Music can move people, and in the case of Jeremy Ash it has moved him across Canada.
While Calgary serves as Ash’s home today, his first time living in Calgary was in 1998, to join a band called BABE with his long time friend, Sean Rice.
Rice found an ad for the band in a magazine looking for a drummer and a bass player, and called up Ash to see if he would be willing to move from Toronto for the opportunity.
“I was looking for any reason to get out of there,” said Ash in a face-to-face interview.
With the founding members, Jessica Erlendson and Dolly Sillito, the band found reasonable success, staging a few shows and managing to release an album that Rice still owns on cassette.
Though the band has agreed to keep their working relationships strictly professional, Rice and Sillito started having a more serious relationship.
“Two quarters later came together to make 50 cents, shall we say,” said Ash in an email interview.
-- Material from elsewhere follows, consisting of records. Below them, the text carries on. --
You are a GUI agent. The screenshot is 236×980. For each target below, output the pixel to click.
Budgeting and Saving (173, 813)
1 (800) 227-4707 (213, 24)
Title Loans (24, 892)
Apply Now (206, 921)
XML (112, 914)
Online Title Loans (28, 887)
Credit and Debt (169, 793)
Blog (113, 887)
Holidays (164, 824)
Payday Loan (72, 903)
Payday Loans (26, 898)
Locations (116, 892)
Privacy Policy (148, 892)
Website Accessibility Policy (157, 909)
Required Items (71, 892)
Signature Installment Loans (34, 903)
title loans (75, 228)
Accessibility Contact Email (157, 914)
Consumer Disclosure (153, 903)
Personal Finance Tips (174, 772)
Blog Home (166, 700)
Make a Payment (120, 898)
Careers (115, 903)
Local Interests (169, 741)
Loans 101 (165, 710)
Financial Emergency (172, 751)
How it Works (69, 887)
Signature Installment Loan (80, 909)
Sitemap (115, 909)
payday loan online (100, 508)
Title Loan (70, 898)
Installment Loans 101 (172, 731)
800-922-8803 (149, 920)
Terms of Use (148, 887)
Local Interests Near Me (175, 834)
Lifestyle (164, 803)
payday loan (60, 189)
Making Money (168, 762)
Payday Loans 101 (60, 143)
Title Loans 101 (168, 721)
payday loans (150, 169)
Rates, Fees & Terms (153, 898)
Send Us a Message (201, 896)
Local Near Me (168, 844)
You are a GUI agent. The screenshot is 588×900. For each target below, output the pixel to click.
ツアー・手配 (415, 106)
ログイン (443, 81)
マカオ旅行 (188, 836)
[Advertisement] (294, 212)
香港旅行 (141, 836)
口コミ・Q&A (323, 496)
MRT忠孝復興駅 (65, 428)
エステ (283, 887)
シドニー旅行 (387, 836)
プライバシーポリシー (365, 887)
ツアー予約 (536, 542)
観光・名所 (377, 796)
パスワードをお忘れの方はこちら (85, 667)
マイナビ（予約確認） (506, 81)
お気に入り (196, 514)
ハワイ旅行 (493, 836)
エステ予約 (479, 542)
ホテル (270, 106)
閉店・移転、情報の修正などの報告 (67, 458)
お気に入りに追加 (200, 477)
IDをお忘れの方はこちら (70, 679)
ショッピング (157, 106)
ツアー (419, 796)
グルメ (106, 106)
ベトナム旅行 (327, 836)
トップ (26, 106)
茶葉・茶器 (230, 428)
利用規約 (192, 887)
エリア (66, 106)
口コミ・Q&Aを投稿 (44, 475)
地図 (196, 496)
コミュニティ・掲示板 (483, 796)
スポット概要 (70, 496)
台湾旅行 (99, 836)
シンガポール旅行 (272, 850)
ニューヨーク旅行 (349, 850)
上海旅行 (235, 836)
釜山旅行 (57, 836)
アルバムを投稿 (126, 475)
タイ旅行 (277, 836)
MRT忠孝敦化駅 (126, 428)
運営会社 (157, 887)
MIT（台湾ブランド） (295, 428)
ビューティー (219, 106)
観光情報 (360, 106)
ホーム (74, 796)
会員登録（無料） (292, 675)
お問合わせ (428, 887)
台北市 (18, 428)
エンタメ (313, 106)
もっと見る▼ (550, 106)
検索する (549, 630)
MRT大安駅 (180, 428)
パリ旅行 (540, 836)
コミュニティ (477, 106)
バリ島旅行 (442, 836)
The band was disbanded on good terms in 1999, as the sexual working relationship between the two members created too many complications on the business end.
“As soon as you introduce sex into a working relationship, there is no longer a working relationship,” said Ash in an email interview.
Ash was born in Corner Brook, Newfoundland, in December of 1973, but with both his mother and father as Salvation Army officers, his family frequently had to between towns as his parents were reassigned to different churches across Newfoundland.
Ash played in the brass band for the Salvation Army from an early age, which contributed to his musical interest.
With every new town he lived in, his instruments came with him and helped him make new friends that shared an interest in music, which is how he met Rice for the first time when Ash was only 15-years-old.
By 18-years-old, Ash moved out from home and joined six others in a road trip from Newfoundland to reach Toronto.
Beyond that point, Ash would find himself in many cities across Canada, from Halifax to Vancouver.
Through all this time and travel, much of Ash’s original collection of instruments remains with him.
In 2010, he began writing children’s songs, stories, and sing alongs. However, this project had to be put on hiatus.
“Life got in the way and I had to pay the rent,” he said in an email interview. “It never really got of the ground, but it has always been there. Maybe one day…”
Now a proud father, his 2-year-old son, Cohen Ash, is surrounded with a toy box of musical instruments. The young toddler is already taking interest to play music with his dad.